> [What the task requires] Go through the material and pull out every line with the string "starting" in it.

== Segment start ==

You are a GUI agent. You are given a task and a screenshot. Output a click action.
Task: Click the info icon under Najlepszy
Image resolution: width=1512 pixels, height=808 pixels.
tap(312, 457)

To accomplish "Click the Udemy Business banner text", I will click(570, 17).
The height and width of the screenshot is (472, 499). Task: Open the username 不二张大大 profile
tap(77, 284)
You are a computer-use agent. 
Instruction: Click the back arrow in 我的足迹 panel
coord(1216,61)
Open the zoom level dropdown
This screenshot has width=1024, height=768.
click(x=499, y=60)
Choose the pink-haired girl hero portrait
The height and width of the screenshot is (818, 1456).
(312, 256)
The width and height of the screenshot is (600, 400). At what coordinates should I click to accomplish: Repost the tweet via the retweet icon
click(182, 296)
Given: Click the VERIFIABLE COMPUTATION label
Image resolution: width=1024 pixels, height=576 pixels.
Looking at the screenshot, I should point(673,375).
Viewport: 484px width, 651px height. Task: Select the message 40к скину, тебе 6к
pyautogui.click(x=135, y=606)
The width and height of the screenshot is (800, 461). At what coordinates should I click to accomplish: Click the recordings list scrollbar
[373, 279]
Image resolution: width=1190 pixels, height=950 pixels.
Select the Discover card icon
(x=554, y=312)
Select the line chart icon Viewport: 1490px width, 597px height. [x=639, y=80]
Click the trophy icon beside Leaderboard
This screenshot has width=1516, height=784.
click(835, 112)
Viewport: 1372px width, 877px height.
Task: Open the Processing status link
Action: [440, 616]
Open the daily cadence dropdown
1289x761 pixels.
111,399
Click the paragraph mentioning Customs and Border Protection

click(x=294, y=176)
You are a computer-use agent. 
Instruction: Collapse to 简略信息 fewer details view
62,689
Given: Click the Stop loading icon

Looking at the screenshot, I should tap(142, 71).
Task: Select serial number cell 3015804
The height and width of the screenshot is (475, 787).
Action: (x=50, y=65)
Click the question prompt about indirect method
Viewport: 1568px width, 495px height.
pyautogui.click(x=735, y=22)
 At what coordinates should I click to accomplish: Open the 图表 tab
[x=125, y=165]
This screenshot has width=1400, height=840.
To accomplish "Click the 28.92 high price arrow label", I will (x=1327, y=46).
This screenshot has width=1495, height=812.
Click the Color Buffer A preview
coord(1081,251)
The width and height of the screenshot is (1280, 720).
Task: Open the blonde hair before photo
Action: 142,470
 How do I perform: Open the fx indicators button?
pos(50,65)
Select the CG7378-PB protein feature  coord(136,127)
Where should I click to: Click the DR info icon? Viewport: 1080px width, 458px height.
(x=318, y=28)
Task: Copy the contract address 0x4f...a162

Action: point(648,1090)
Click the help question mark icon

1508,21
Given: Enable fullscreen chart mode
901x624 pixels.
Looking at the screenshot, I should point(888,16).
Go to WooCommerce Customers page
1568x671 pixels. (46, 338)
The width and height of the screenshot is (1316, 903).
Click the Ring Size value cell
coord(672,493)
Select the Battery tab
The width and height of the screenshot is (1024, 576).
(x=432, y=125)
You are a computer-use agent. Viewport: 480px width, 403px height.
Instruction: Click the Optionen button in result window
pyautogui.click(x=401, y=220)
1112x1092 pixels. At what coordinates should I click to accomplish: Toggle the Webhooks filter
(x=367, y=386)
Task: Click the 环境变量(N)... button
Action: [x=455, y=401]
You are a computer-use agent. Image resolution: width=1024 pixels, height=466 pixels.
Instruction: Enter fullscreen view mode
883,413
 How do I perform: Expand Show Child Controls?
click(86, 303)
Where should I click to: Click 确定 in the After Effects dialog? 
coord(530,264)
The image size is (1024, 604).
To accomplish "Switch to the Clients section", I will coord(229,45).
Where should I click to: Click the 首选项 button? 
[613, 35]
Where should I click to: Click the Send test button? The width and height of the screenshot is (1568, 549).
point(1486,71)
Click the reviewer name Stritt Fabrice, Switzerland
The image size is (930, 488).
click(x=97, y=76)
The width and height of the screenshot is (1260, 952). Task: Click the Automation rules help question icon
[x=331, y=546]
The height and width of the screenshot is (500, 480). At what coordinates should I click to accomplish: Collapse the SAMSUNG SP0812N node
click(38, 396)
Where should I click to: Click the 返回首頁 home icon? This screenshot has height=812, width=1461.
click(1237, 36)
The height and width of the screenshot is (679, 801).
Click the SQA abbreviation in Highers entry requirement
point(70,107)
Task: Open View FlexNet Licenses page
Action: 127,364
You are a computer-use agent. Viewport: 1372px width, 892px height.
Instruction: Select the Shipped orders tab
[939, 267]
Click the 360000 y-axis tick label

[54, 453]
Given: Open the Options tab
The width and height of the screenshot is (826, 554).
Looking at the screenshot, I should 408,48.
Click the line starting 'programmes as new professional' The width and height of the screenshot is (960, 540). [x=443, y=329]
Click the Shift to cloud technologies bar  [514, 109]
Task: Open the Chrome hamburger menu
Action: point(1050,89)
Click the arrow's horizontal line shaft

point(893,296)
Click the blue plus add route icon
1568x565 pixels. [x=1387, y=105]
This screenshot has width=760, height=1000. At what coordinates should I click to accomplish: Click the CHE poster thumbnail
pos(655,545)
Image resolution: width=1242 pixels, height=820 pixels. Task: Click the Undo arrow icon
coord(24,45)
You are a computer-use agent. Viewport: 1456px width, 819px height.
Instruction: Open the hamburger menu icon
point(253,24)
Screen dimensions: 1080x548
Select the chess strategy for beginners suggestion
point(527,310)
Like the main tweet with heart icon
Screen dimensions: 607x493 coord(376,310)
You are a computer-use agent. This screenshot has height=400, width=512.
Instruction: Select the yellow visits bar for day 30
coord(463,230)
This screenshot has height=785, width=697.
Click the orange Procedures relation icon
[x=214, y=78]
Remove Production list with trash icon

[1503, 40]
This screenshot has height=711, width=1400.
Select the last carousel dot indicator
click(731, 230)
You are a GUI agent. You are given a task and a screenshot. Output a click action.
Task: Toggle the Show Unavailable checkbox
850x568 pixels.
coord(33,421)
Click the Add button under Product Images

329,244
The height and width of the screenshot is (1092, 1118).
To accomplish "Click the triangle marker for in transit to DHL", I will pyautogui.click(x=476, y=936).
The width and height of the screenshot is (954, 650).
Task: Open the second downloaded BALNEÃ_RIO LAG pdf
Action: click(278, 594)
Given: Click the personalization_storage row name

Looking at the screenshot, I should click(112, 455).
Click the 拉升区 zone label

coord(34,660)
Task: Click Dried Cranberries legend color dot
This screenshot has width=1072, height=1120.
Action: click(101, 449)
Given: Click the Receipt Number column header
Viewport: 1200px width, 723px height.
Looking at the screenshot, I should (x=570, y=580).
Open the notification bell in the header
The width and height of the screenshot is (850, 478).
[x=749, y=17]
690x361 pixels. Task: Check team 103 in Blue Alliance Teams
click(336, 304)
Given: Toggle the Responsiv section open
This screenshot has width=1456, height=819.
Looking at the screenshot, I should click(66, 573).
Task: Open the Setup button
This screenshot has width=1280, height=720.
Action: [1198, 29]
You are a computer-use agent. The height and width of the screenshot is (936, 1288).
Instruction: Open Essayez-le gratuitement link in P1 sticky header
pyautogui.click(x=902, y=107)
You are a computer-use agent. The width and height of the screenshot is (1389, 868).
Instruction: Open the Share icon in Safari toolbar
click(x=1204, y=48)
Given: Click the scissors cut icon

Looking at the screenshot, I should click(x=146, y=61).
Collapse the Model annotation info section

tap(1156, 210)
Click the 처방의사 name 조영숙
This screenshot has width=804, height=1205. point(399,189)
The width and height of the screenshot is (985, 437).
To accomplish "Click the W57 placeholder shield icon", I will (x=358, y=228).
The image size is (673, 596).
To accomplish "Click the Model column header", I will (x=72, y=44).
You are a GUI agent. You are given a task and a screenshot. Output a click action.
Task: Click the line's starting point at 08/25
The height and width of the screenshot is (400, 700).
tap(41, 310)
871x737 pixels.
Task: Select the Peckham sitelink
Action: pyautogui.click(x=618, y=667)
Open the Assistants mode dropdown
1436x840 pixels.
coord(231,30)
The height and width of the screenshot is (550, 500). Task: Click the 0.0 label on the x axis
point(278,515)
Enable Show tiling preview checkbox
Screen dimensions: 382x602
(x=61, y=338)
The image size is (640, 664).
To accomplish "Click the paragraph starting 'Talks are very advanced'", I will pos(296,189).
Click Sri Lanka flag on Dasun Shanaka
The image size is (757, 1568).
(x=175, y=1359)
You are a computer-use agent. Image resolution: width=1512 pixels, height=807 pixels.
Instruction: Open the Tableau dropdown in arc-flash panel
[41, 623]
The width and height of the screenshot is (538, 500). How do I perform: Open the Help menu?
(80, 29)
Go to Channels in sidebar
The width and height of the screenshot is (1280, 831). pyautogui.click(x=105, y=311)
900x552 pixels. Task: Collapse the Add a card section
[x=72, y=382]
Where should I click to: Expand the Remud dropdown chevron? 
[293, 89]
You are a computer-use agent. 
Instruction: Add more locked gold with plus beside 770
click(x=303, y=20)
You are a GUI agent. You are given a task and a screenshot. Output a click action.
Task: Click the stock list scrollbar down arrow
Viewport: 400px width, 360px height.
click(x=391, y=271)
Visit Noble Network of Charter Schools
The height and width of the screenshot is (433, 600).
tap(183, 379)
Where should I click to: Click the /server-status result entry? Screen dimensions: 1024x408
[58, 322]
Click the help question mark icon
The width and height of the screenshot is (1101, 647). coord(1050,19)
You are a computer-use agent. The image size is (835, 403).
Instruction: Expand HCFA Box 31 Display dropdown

== Segment end ==

> [Expected answer]
Click the line starting 'programmes as new professional' The width and height of the screenshot is (960, 540). [x=443, y=329]
Task: Click the line's starting point at 08/25
To accomplish "Click the paragraph starting 'Talks are very advanced'", I will pos(296,189).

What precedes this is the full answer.